Brano di partenza:
──────────────────────────────

Polio vaccination Pacific Press/Getty Images

Quando il populismo rischia di uccidere

LONDRA – Negli ultimi anni, un infondato scetticismo verso i vaccini emerso in alcune comunità sia nei paesi in via di sviluppo che in quelli sviluppati è diventato uno degli ostacoli più gravi al progresso sul fronte della salute pubblica a livello globale. Di fatto, tale scetticismo è una delle ragioni principali per cui alcune malattie infettive eliminabili persistono ancora oggi.     

Ad esempio, l’impegno nella lotta contro la poliomielite ha subito una battuta d’arresto in Afghanistan, Pakistan e Nigeria, dove il regime dei militanti islamici ha favorito una maggiore resistenza alle campagne di vaccinazione. Inoltre, negli ultimi anni molti paesi ad alto reddito hanno avuto a che fare con epidemie di morbillo a causa dei timori suscitati da un articolo tendenzioso sui vaccini che uscì sulla rivista medica britannica The Lancet nel 1998.

──────────────────────────────

Dati in esame:
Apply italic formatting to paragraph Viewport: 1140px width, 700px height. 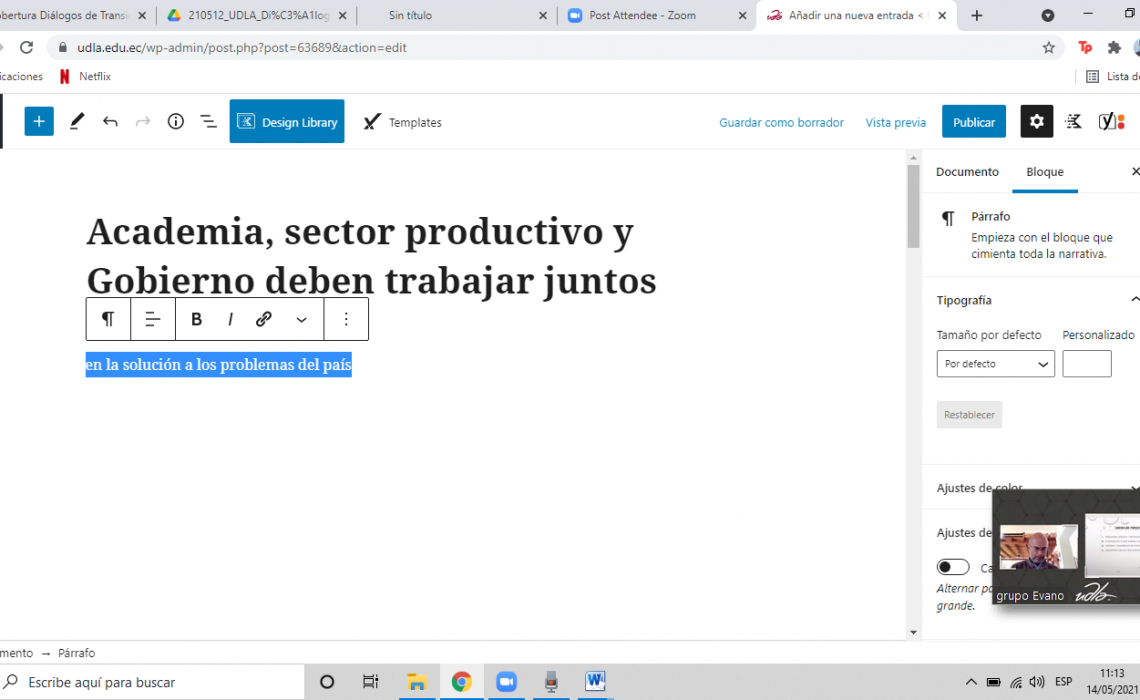[x=230, y=319]
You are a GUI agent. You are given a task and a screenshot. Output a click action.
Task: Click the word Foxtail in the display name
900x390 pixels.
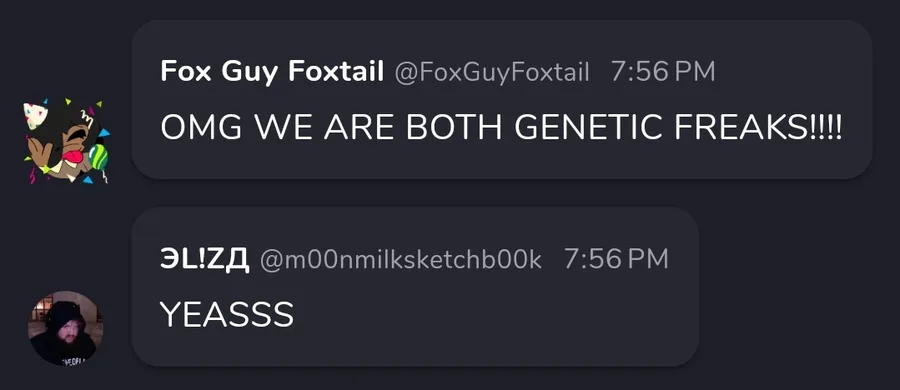point(336,72)
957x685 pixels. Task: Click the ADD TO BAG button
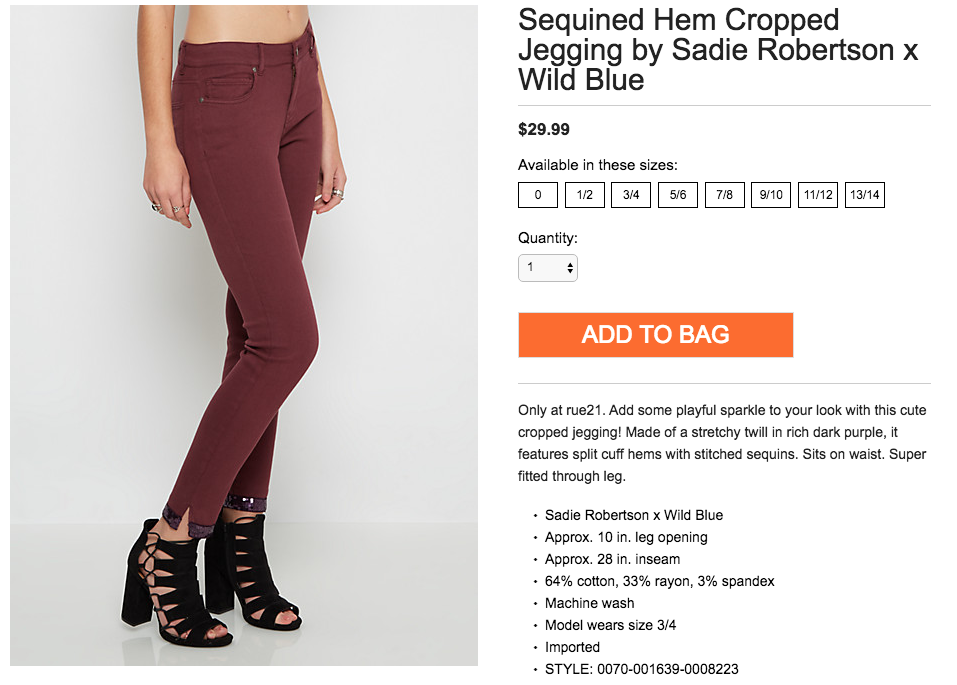(655, 335)
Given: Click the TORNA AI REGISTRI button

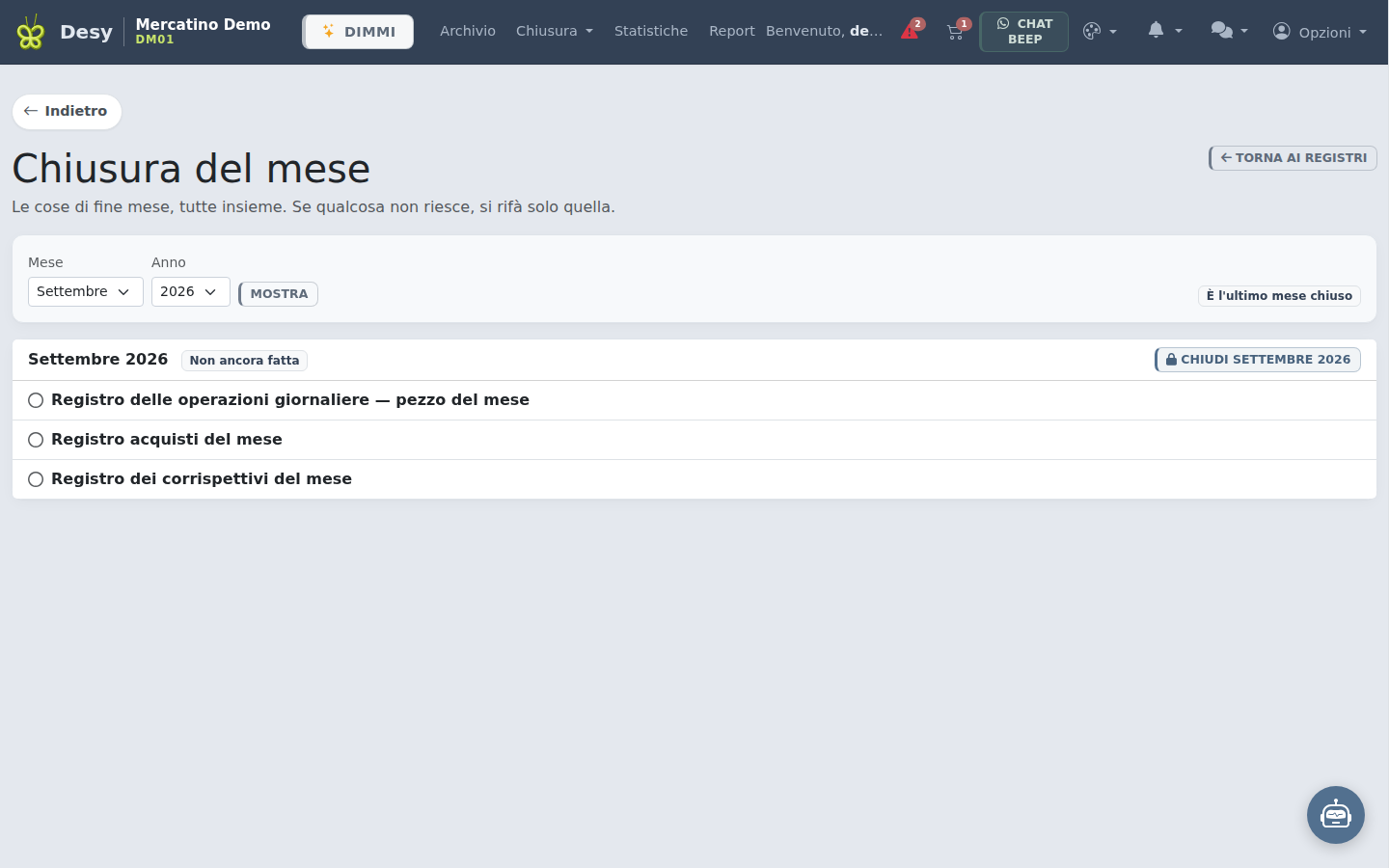Looking at the screenshot, I should point(1293,158).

──────────────────────────────

Cosa farai:
(1) Trasforma in un elenco puntato il paragrafo del brano sui vaccini che comincia con "Ad esempio, l'impegno nella lotta", conservandone i fatti principali.
(2) Riprendi il brano sui vaccini e proseguilo a partire dalla sua ultima frase.

Soluzioni degli esercizi:
(1)
- La lotta contro la poliomielite ha subito una battuta d'arresto in Afghanistan, Pakistan e Nigeria.
- In questi paesi il regime dei militanti islamici ha favorito una maggiore resistenza alle campagne di vaccinazione.
- Negli ultimi anni molti paesi ad alto reddito hanno avuto epidemie di morbillo.
- Queste epidemie sono dovute ai timori suscitati da un articolo tendenzioso sui vaccini, uscito sulla rivista medica britannica The Lancet nel 1998.

(2)
Più di recente, lo scetticismo sulla sicurezza e l’efficacia dei vaccini sembra essere aumentato nell’Europa meridionale. Secondo uno studio del 2016, la Grecia figura adesso tra i primi dieci paesi al mondo con il più basso tasso di fiducia nella sicurezza dei vaccini. Come osservato dal ministro della sanità greco Andreas Xanthos, gli operatori sanitari vengono a contatto con un numero sempre maggiore di genitori spaventati dall’idea di vaccinare i propri figli.